Would you filter these records and copy every line that has the word "accomplish"?
── Task material
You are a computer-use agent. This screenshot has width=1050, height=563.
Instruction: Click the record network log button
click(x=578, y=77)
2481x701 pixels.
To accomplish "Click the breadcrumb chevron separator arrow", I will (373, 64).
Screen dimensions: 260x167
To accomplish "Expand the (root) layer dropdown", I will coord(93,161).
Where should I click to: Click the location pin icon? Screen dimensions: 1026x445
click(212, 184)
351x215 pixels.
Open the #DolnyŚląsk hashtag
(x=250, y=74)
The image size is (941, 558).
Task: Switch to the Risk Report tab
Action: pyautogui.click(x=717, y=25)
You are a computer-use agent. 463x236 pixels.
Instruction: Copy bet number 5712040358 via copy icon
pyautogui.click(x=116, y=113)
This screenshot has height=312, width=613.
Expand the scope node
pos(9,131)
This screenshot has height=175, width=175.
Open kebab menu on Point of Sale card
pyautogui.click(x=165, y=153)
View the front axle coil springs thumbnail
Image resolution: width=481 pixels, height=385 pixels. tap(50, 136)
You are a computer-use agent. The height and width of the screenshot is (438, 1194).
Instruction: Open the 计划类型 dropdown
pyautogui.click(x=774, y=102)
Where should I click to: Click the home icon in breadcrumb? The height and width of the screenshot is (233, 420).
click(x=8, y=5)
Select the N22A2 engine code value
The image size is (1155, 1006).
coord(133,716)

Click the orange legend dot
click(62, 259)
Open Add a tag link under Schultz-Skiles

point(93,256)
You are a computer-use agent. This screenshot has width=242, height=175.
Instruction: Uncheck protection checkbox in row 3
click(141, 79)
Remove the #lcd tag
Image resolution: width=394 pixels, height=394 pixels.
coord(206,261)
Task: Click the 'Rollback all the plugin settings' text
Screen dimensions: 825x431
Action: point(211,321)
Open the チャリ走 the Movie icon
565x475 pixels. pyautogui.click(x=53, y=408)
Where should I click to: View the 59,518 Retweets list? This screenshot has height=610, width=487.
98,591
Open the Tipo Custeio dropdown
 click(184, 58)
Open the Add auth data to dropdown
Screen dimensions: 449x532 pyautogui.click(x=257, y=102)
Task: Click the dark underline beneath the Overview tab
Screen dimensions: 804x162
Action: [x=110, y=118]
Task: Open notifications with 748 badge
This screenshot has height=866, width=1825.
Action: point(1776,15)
────
Solution to this exercise -
To accomplish "Click the breadcrumb chevron separator arrow", I will (373, 64).
To accomplish "Expand the (root) layer dropdown", I will coord(93,161).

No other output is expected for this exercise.